REQUIRED WORK
Taking the line with "Task: Tap the List of 3 items header" as the first, copy every line through the end of the records below exactly. Do not include pictures.

RECORDS TO PROCESS
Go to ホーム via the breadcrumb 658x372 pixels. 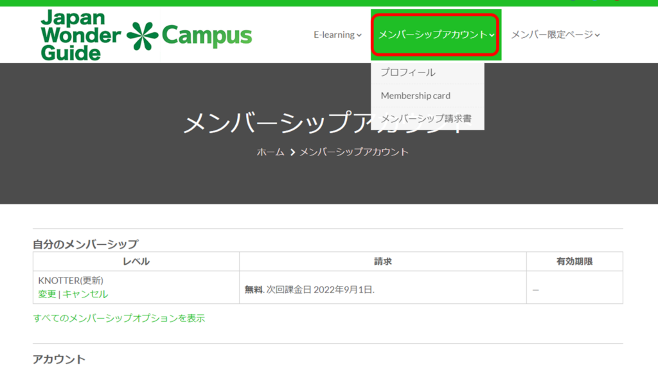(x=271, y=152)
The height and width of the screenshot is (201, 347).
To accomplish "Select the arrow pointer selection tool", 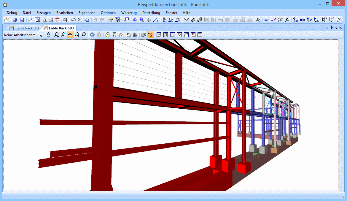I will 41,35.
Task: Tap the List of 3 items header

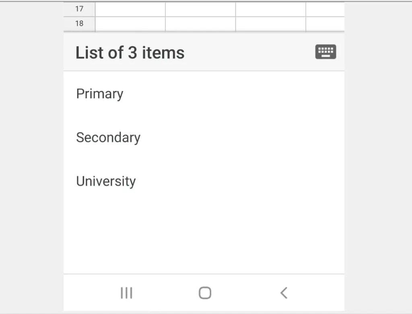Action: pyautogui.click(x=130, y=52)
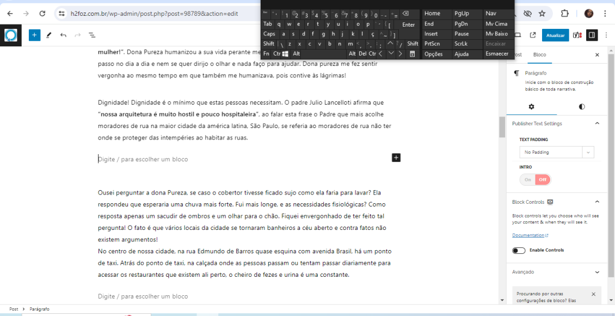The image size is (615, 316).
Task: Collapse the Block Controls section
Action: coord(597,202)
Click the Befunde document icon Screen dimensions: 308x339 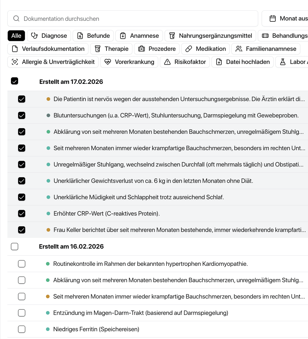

ANSWER SPACE
Task: Tap the List of 3 items header

Action: pyautogui.click(x=130, y=52)
The image size is (615, 316).
Task: Collapse the Block Controls section
Action: coord(597,202)
Click the Befunde document icon Screen dimensions: 308x339 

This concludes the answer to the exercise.